What is required — Begin your transcription at the line containing "Image resolution: width=644" and continue it, word for word, to the final line below. Include only those lines and skip the pictures.

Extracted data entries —

-*-

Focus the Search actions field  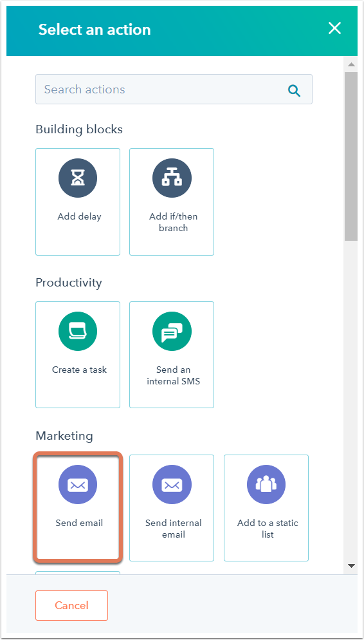pyautogui.click(x=174, y=89)
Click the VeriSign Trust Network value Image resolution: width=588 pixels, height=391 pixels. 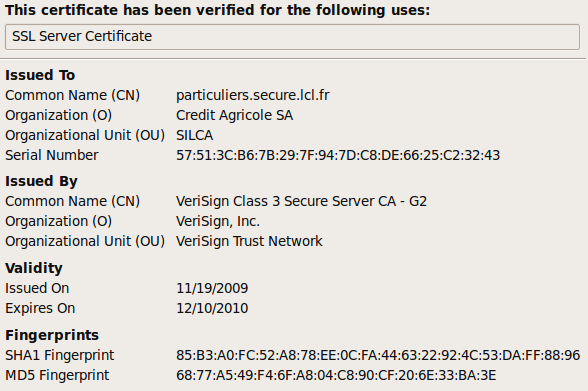(249, 241)
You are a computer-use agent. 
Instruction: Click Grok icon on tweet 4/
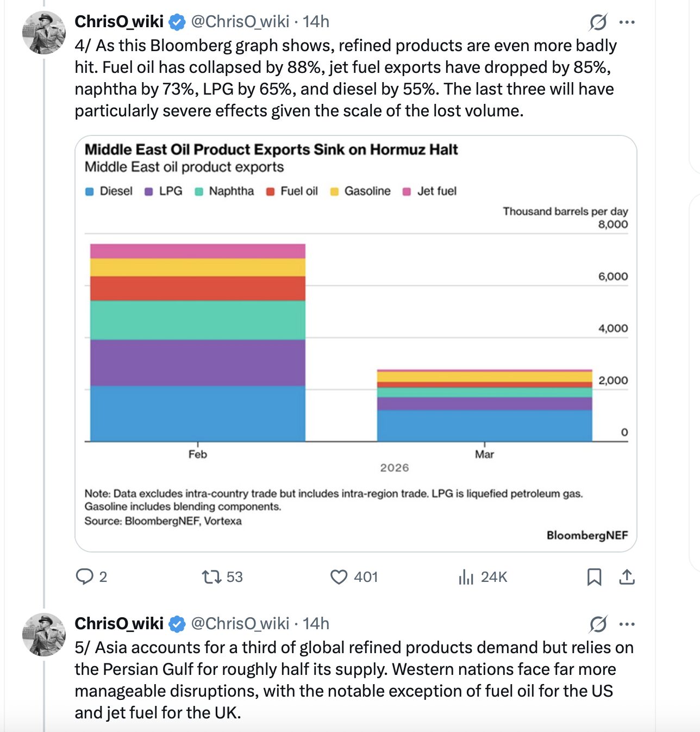point(598,22)
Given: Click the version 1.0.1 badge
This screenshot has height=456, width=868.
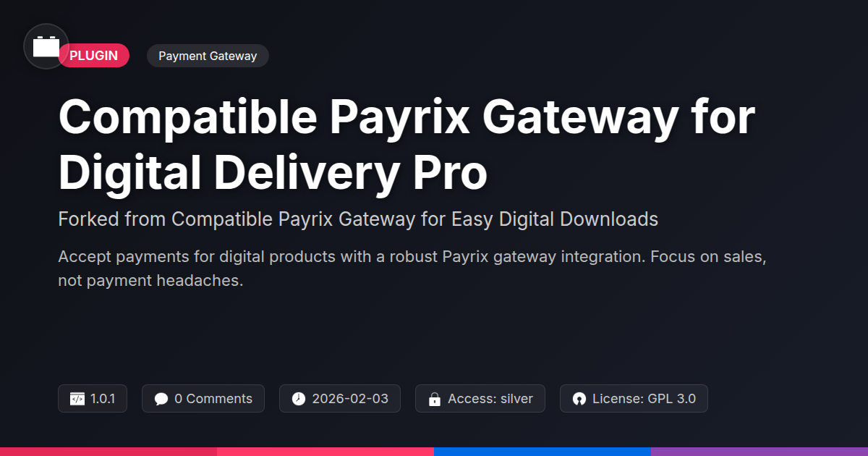Looking at the screenshot, I should [93, 399].
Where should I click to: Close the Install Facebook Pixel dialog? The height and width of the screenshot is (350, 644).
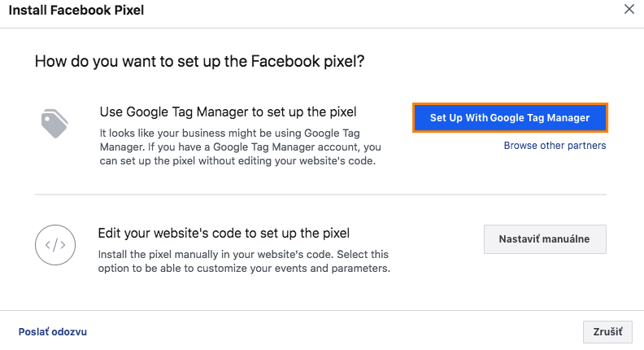tap(629, 11)
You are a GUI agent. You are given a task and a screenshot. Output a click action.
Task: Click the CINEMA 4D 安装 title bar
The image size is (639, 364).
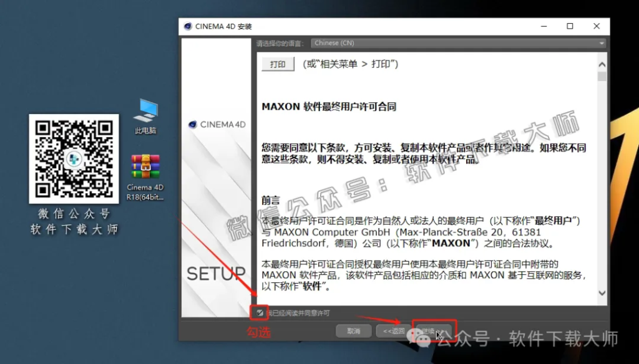(x=374, y=26)

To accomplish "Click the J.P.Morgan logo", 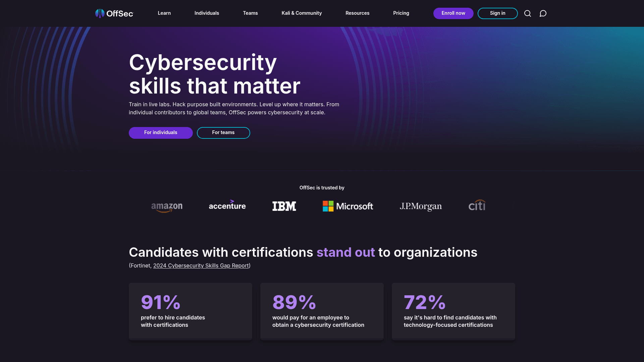I will pyautogui.click(x=421, y=206).
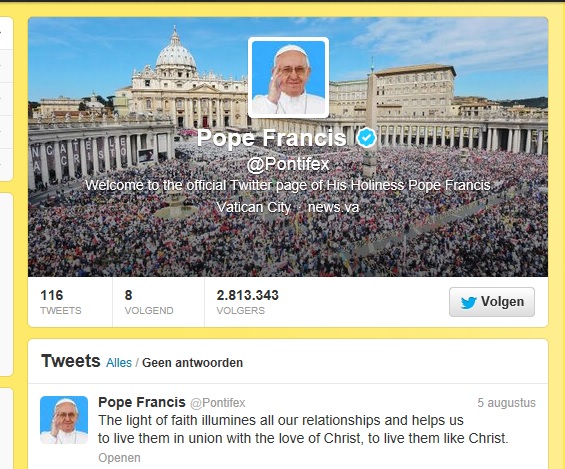Follow the account with the Volgen button

(x=492, y=302)
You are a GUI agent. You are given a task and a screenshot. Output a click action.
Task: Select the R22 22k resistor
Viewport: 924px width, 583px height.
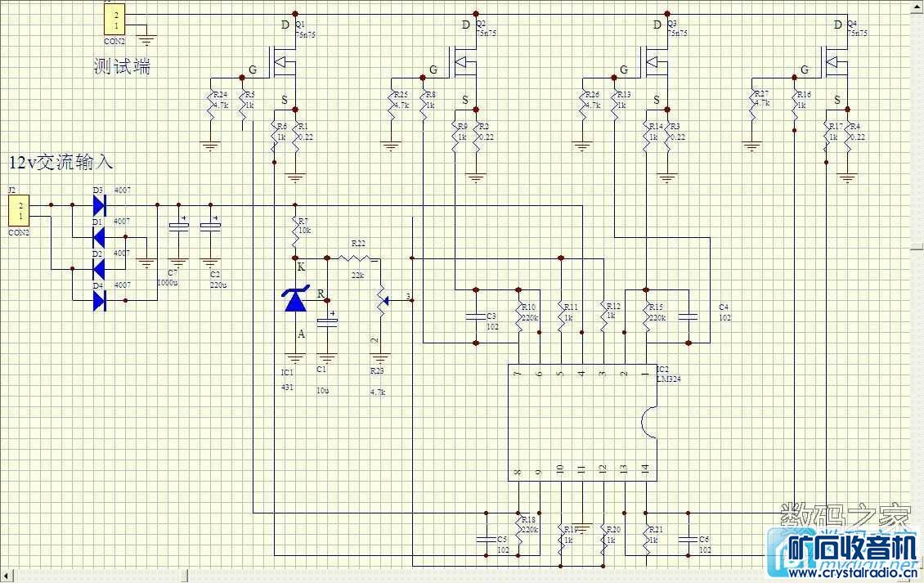point(358,258)
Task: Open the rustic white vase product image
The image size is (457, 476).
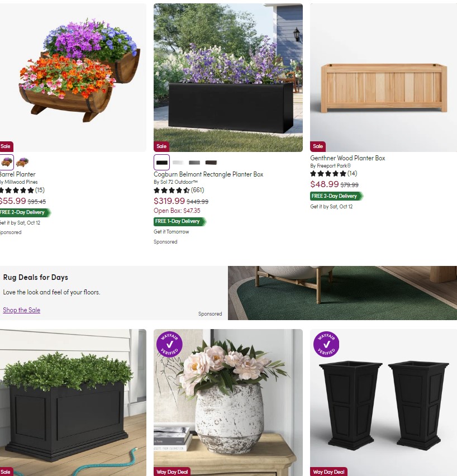Action: [x=228, y=403]
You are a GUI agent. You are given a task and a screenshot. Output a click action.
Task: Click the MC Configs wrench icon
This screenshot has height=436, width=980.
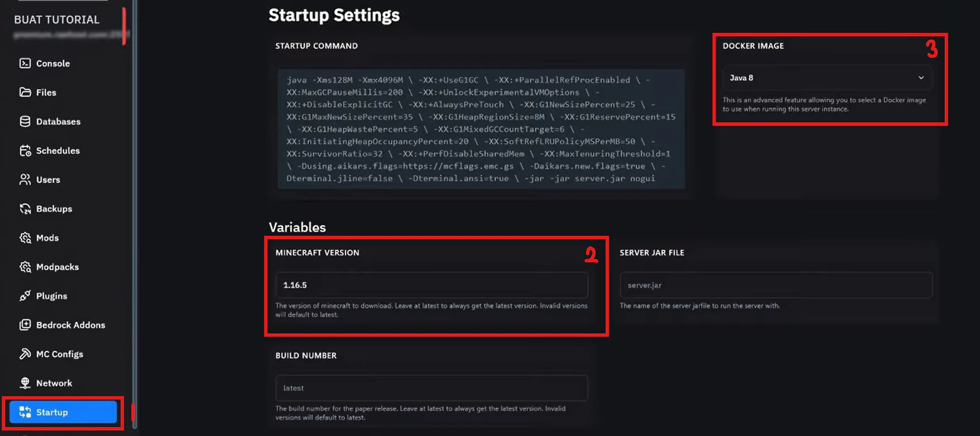(25, 354)
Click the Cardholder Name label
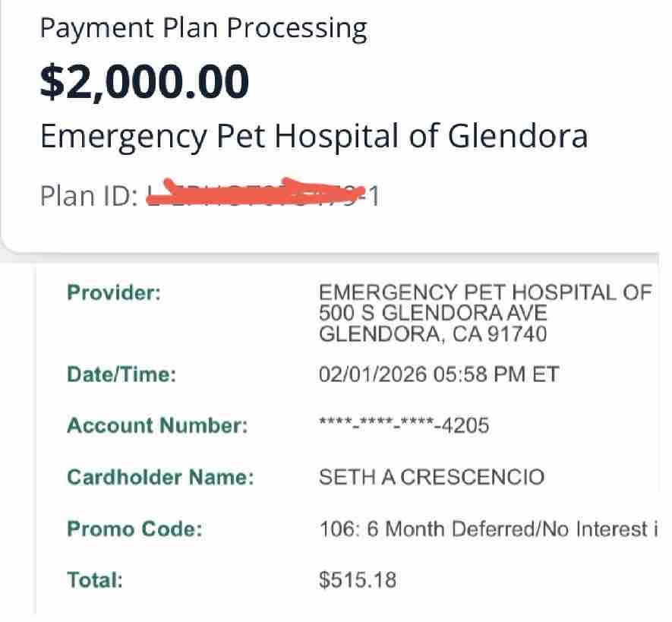 pyautogui.click(x=160, y=478)
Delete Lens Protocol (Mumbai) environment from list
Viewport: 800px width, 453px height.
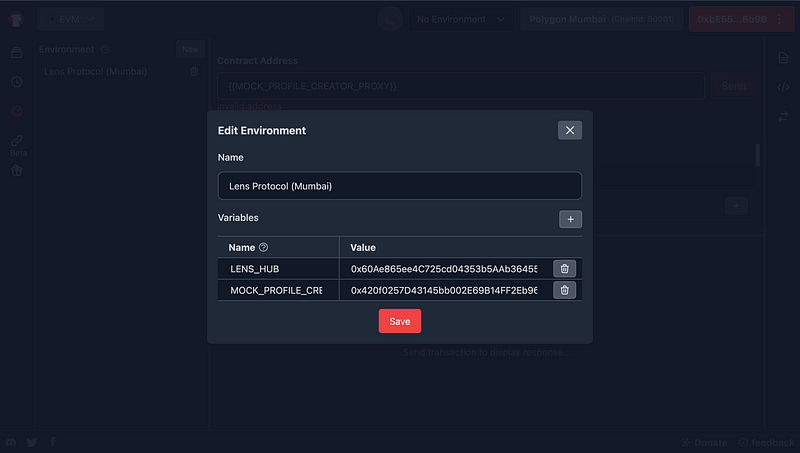coord(194,72)
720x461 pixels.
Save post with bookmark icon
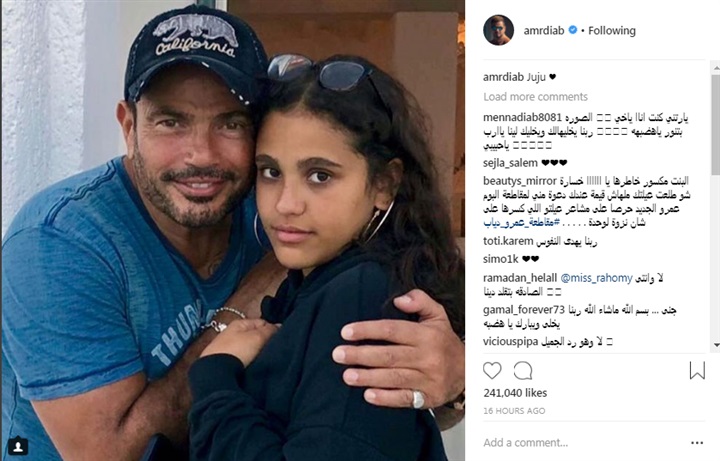pyautogui.click(x=697, y=371)
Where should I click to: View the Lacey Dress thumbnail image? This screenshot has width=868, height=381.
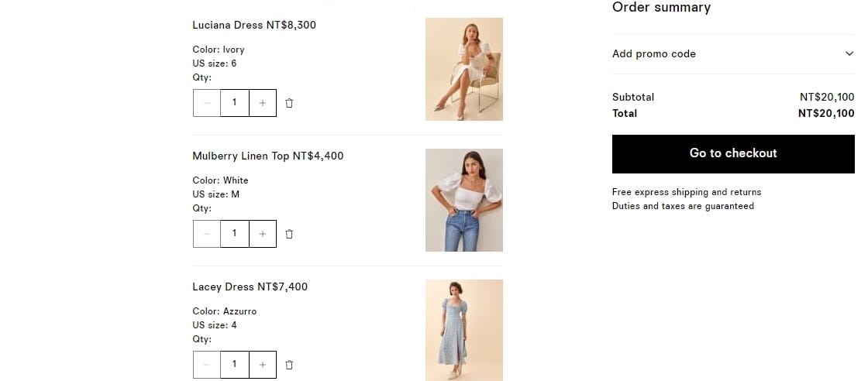tap(463, 330)
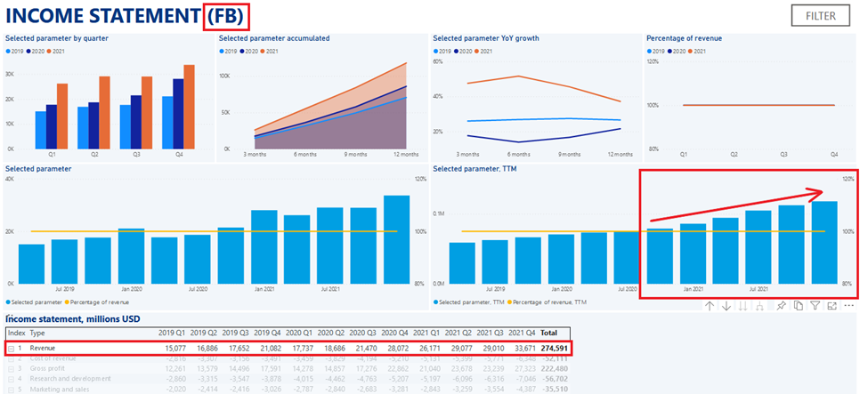Screen dimensions: 868x394
Task: Pin the visual with pin icon
Action: pyautogui.click(x=782, y=306)
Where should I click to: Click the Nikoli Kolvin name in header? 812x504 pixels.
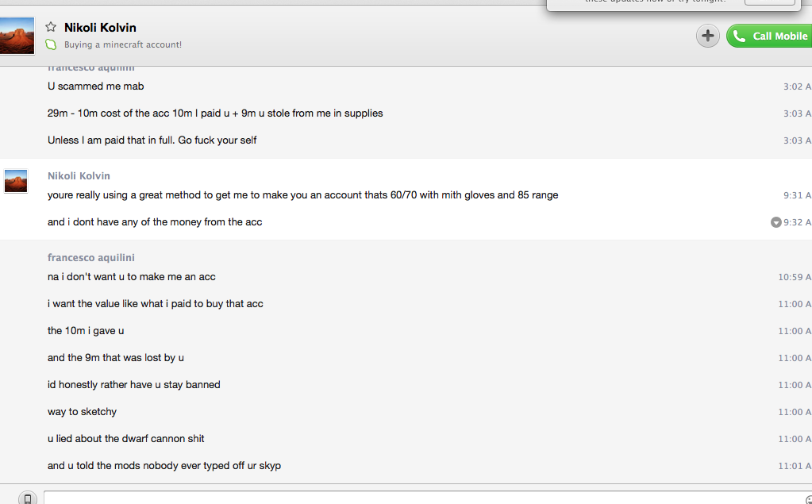(x=100, y=28)
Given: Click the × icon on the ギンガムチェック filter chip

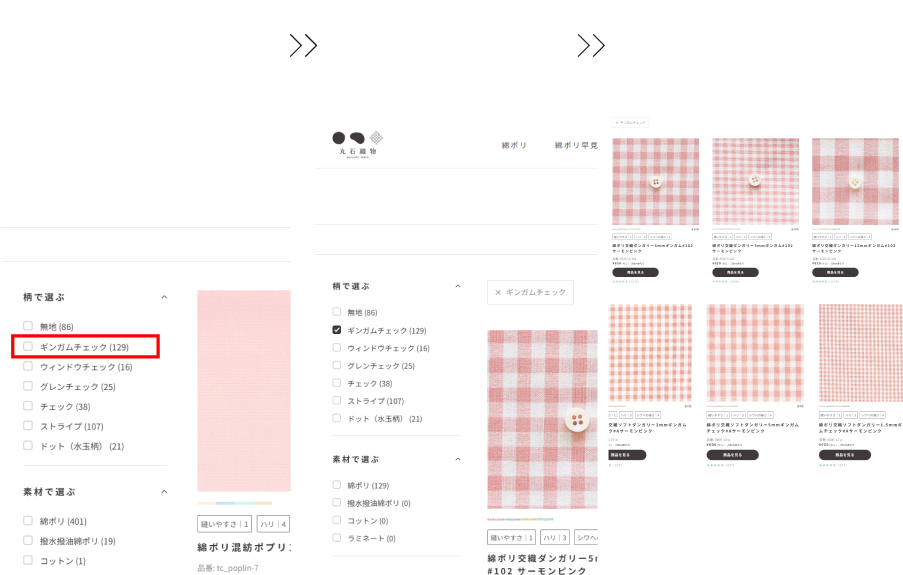Looking at the screenshot, I should click(x=498, y=292).
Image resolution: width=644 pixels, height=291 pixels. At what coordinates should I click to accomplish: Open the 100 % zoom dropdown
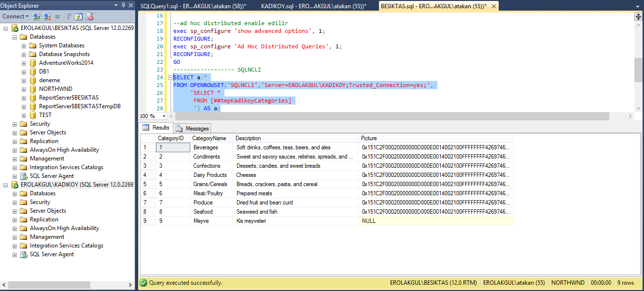coord(164,116)
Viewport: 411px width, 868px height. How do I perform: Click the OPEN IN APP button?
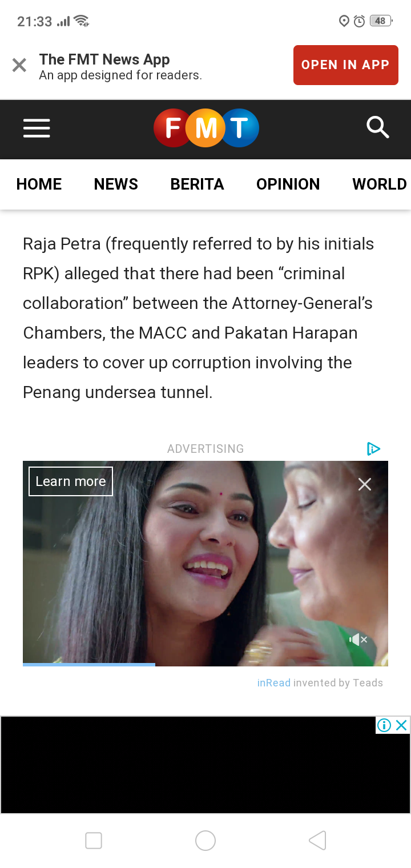pyautogui.click(x=346, y=65)
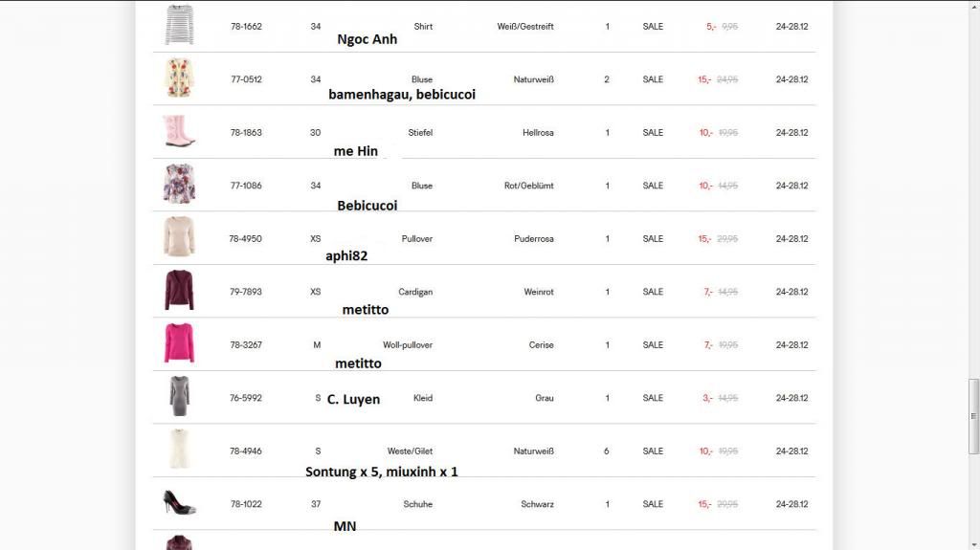Select the pink boots product image
This screenshot has width=980, height=550.
[179, 131]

-*-

Answer section —
Image resolution: width=644 pixels, height=291 pixels. At what coordinates should I click to accomplish: Open the 100 % zoom dropdown
coord(164,116)
Viewport: 411px width, 868px height. How do I perform: Click the OPEN IN APP button?
pyautogui.click(x=346, y=65)
Select the pink boots product image
This screenshot has width=980, height=550.
[179, 131]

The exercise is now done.